半年前の啓示式から、アイル=悪魔という図式が出来上がっているらしい。それにしても、彼に気を使うなんて、以前の彼女だったら天地がひっくり返ってもあり得なかっただろう。
「それで、腕は大丈夫なのか?」
リンシアの失言には気づかなかったふりをして、アイルは話題を変える。しかし、代わりに眉をひそめたのはリンシアだった。
「腕って…… 何のこと?」
「腕の痣だよ」
「ああ…… 別になんでもない」
リンシアはバツが悪そうに目をそらした。
「リンシアならそれも魔法で治せるんじゃ……」
「あんたはデリカシーが無さすぎ。触れない方が良い話もあるの。そんな可愛い子連れ回すなら、少しくらい節度を弁えなさい? わかった?」
「別に連れ回してるわけじゃ…… そうだ。ちょっと待っててくれ」
アイルはポケットに手を突っ込み、乾燥した葉を一枚取り出した。妖精の翼片。捨てるのがもったいなくて、一応持っていたのだ。
彼は一度、紙袋をライラに預ける。
「腕を見せてくれ」
アイルは手を伸ばし、リンシアの袖をめくろうとする。しかし、彼女は拒絶するように、強引にその手を払った。
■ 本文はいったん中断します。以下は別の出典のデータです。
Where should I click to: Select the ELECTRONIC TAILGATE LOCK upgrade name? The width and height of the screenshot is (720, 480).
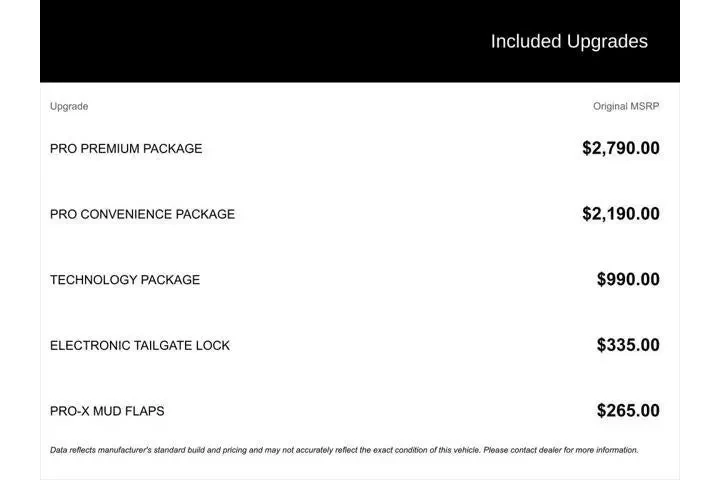140,346
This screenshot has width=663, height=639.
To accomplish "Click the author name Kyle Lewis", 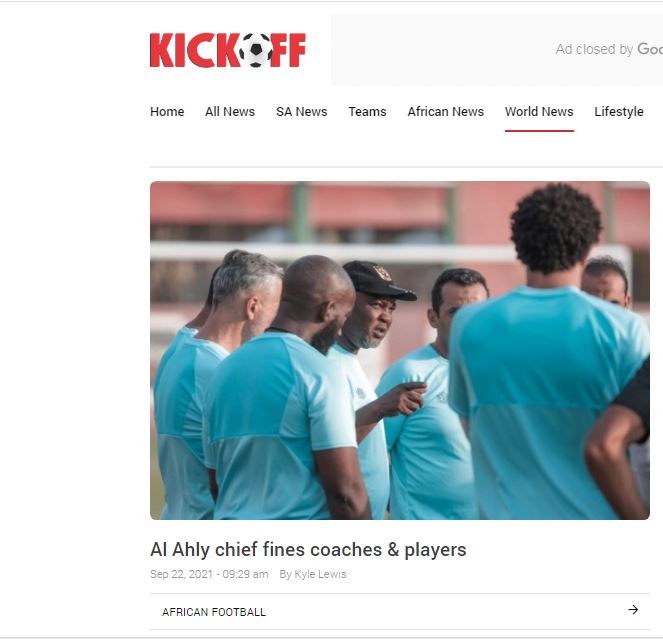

「いいって言ってるでしょ! ていうか、それ妖精の翼片? それは皮膚の再生を早めるもので、痣には何の効果もないの! しかも、粉末状にしないと効果薄いし!」
「そ、そうだったのか…… 知らなかった」
アイルはそそくさと無用の葉片をポケットに戻した。
「まったく…… この程度の怪我、マナを浪費するまでもなく自然に治るから、放置してただけ」
リンシアは呆れたように説明する。体内のマナは、一定量が保たれるよう自動的に生成され、それには体力を使う。確かに、筋の通った話だ。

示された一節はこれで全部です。